Outra autoridade israelita apontou para a formulação da decisão da CIJ, descrevendo-a como condicional. “A ordem em relação à operação Rafah não é uma ordem geral”, disse um alto funcionário à agência Reuters, afirmando que o texto da ordem não descarta qualquer ação militar. “Nunca, e não realizaremos, qualquer ação militar em Rafah ou em qualquer outro lugar que possa infligir quaisquer condições de vida para provocar a destruição da população civil em Gaza, nem no todo nem em parte”, disse.

Embora o tribunal não tenha meios de fazer cumprir as suas ordens, o veredicto pode levar o Conselho de Segurança da ONU a aplicar sanções contra Israel se for adotada uma resolução acusando o país de incumprimento da decisão da CIJ. O ministro das Relações Exteriores da Jordânia, Ayman Safadi, entre outros, pediu ao Conselho que “assuma a sua responsabilidade” em fazer com que Israel interrompa sua campanha de Rafah.

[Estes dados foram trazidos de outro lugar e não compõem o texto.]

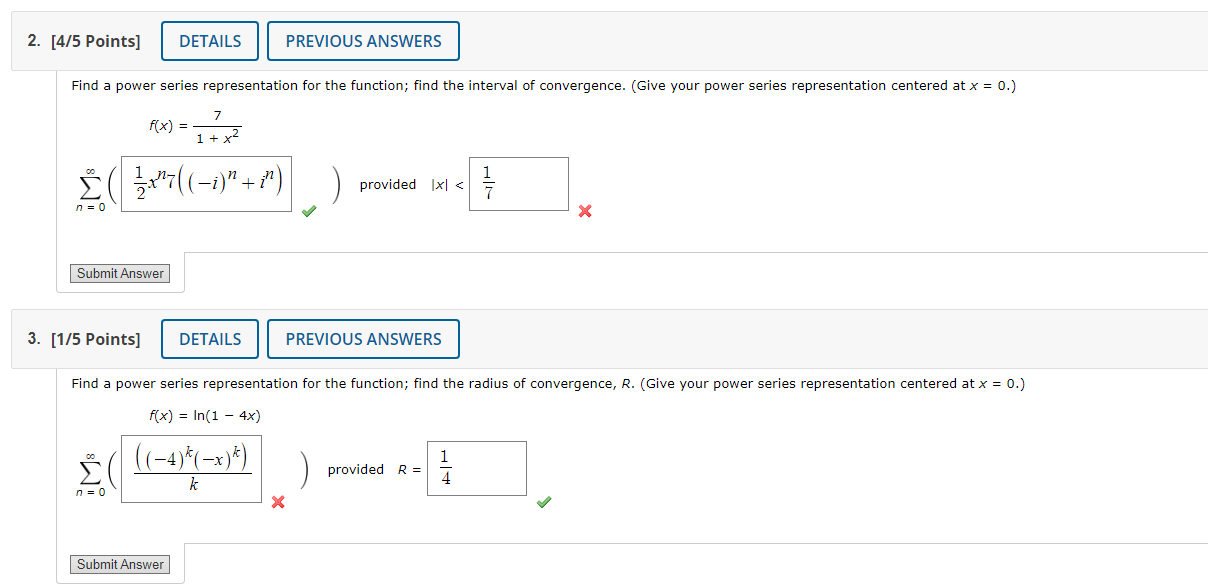The height and width of the screenshot is (585, 1208).
Task: Click the green checkmark beside the R = 1/4 box
Action: click(543, 501)
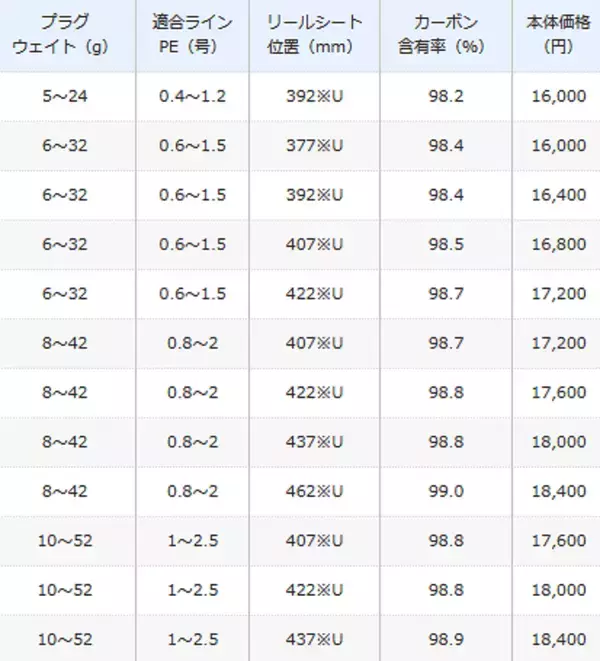Select the 適合ライン PE (号) column header

(x=192, y=36)
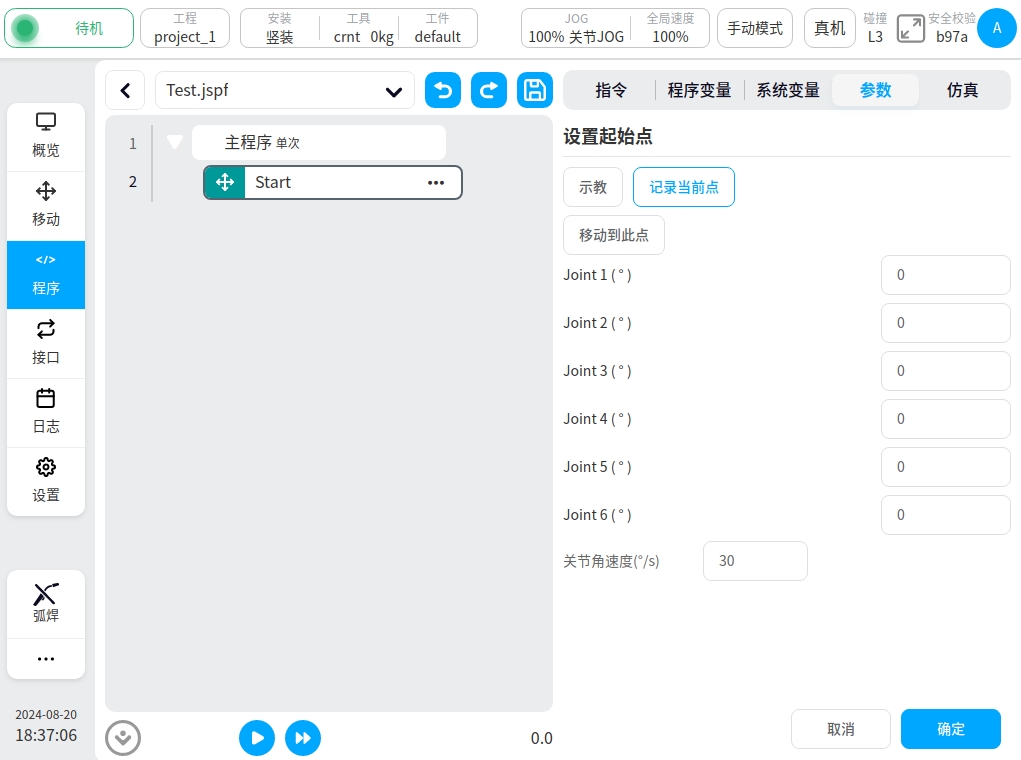Collapse the main program tree triangle
1021x760 pixels.
click(x=175, y=143)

Mas uma decisão do Conselho de Segurança sobre o assunto é altamente improvável, dado que os Estados Unidos lá estarão para a vetar. No entanto, algumas fontes citadas pelo jornal israelita “Maariv”, afirmam que os Estados provavelmente cobrarão um preço para o veto: só o farão se Israel aceitar um acordo de normalização com a Arábia Saudita, coisa que até agora o primeiro-ministro Benjamin Netanyahu evitou. Os próprios Estados Unidos sabem que os árabes só aceitam o acordo se Israel aceitar por sua vez a criação do Estado da Palestina. Ora, como Israel não o fará, o assunto está completamente bloqueado.

O governo de Biden afirmou repetidamente que se opõe a uma grande ofensiva israelita em Rafah – que Israel diz ser necessária para derrotar o Hamas – com Washington a suspender um carregamento de bombas face a essas preocupações. O conselheiro de Segurança Nacional dos EUA, Jake Sullivan, no entanto, disse esta semana que as atividades militares de Israel não atingiram o nível contra o qual Washington havia alertado.

O Egito, que faz fronteira com Rafah e teme ser inundado por massas de refugiados palestinianos, alertou Israel que o tratado de paz de 45 anos entre os dois países pode estar em risco perante uma ofensiva em grande escala na cidade.